===== Data for processing

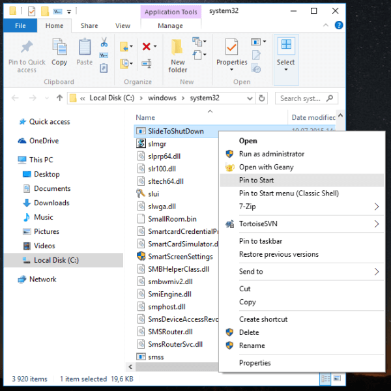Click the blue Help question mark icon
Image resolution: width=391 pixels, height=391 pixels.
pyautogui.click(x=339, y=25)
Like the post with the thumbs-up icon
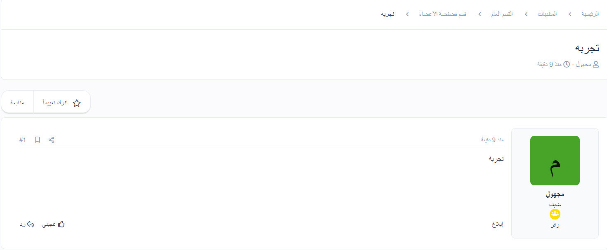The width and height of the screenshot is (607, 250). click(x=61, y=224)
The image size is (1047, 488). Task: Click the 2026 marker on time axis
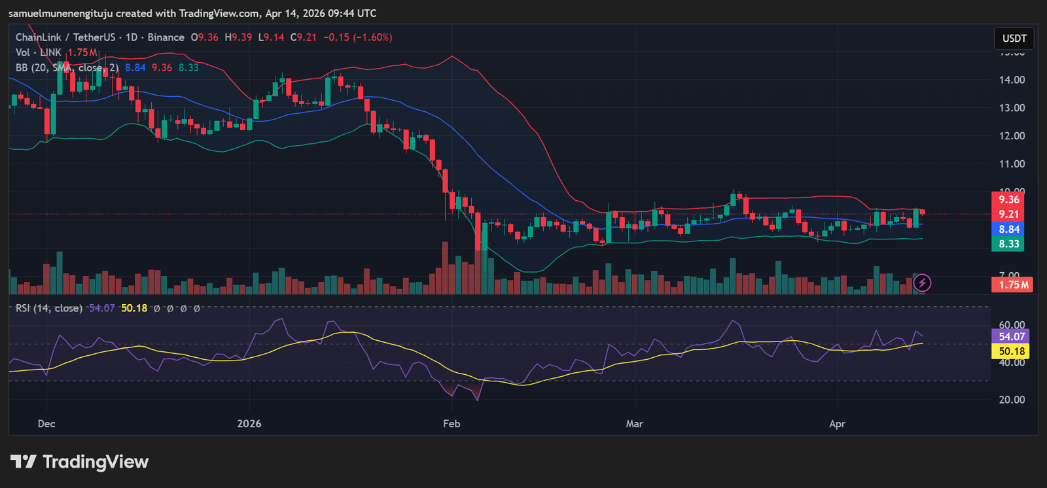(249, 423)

==========

> **What is expected**: Omit the pictures, then extract verbatim only those lines that fall between the line containing "The image size" and the final line of the records above, both included.

> **Task response**:
The image size is (1047, 488). Task: Click the 2026 marker on time axis
(249, 423)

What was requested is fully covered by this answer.